Reputation: 13
I want to make weight tensors for tf.nn.seq2seq.sequence_loss_by_example. I'm using RNN-LSTM with maximum 100 steps, and zero-padded each batch items by maximum steps (100).
Shapes of my logits and labels are like this.
Tensor("dropout/mul_1:0", shape=(50000, 168), dtype=float32) # logits
Tensor("ArgMax:0", shape=(500, 100), dtype=int64) # labels
50000 is for 500(batch_size) * 100(num_steps), and 168 is number of classes, and I'm passing them to sequence_loss_by_example like the ptb_word_lm.py code provided by Tensorflow. https://github.com/tensorflow/tensorflow/blob/master/tensorflow/models/rnn/ptb/ptb_word_lm.py
loss = tf.nn.seq2seq.sequence_loss_by_example(
[logits],
[tf.reshape(labels, [-1])],
[tf.ones([cf.batch_size * cf.max_time_steps], dtype=tf.float32)])
However, because my logits and labels are zero-padded, the losses are incorrect. From this answer, https://stackoverflow.com/a/38502547/3974129, I tried to change tf.ones([..]) part to weight tensors, but their underlying conditions are too different from mine.
I have the step length information like below, and I feed them when training.
self._x_len = tf.placeholder(tf.int64, shape=[self._batch_size])
For example, I feed length information [3, 10, 2, 3, 1] for batch of size 5. They are also used for sequence_length in tf.nn.rnn().
One way I can think of is iterating the x_len, and use each item as index of last 1 in each weight.
[0 0 0 0 0 .... 0 0 0] => [1 1 1 ... 1 0 0 0 0]
weight tensor with size of 100 (maximum time step)
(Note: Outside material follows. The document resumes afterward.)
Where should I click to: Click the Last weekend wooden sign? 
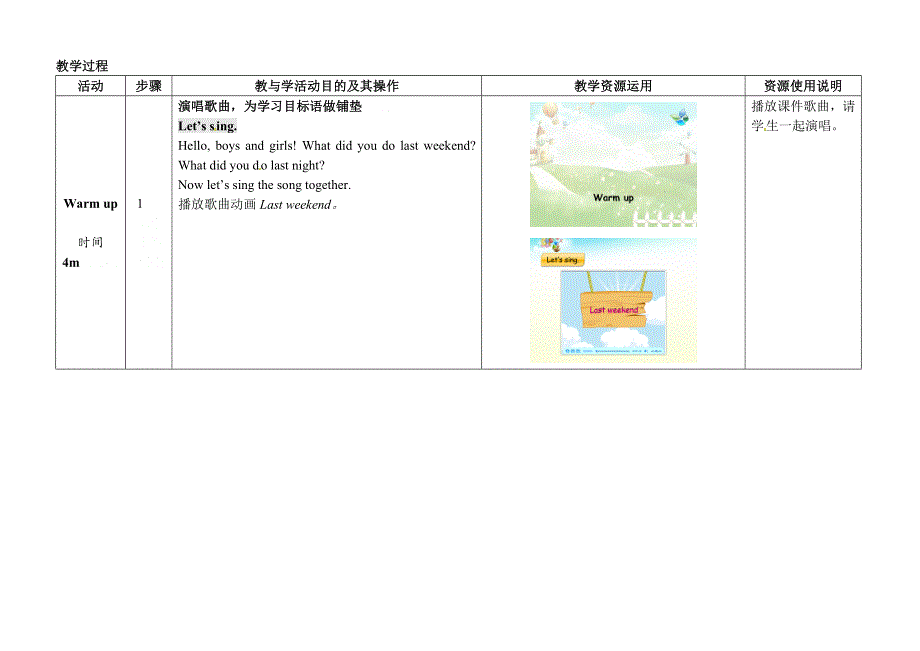[613, 310]
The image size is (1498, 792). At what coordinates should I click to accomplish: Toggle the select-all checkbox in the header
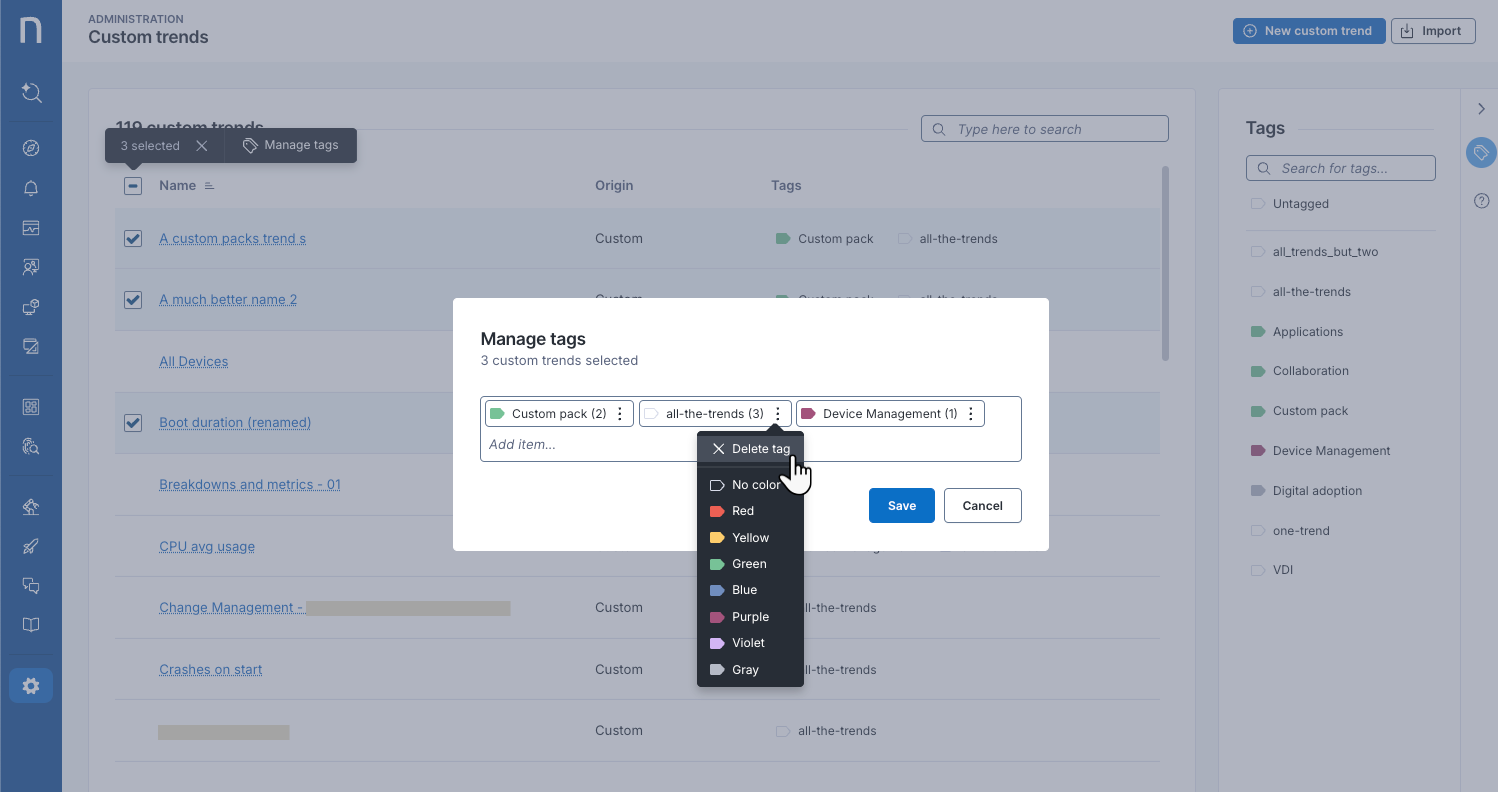(x=132, y=186)
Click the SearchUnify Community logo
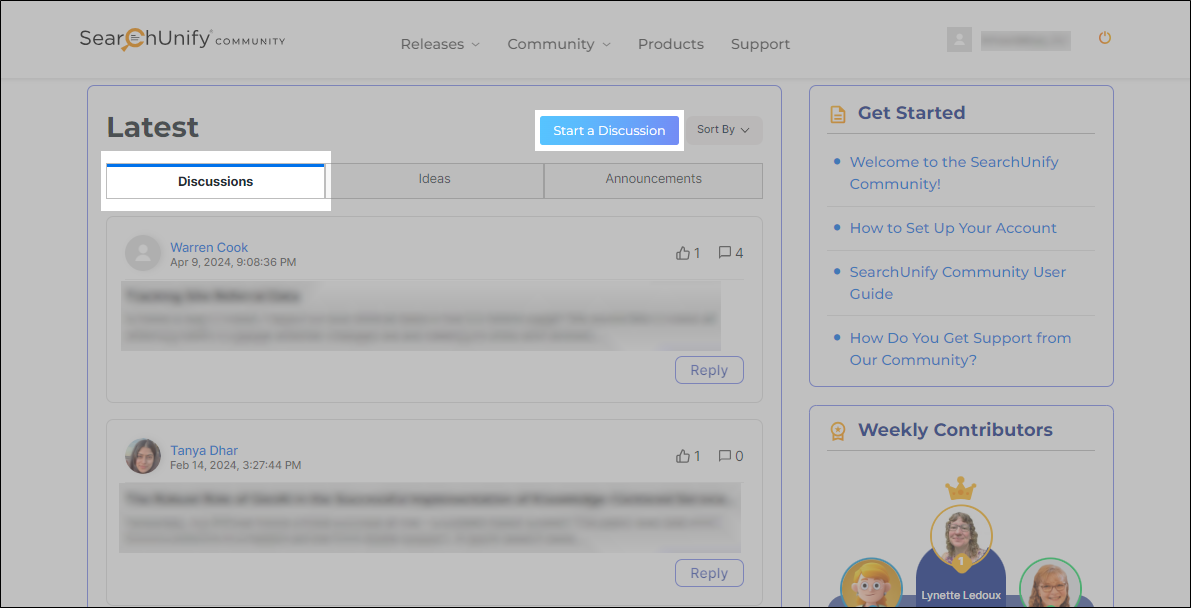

But as you know, I cannot use the values inside the tensor for index, because they are not fed yet.
How can I make weight tensors like this?
Upvotes: 0
Views: 2441
Reputation: 13
Using tensorflow creating mask of varied lengths and https://github.com/aymericdamien/TensorFlow-Examples/blob/master/examples/3_NeuralNetworks/dynamic_rnn.py, problem solved. I can make indexes of each max steps, and masked them
Upvotes: 0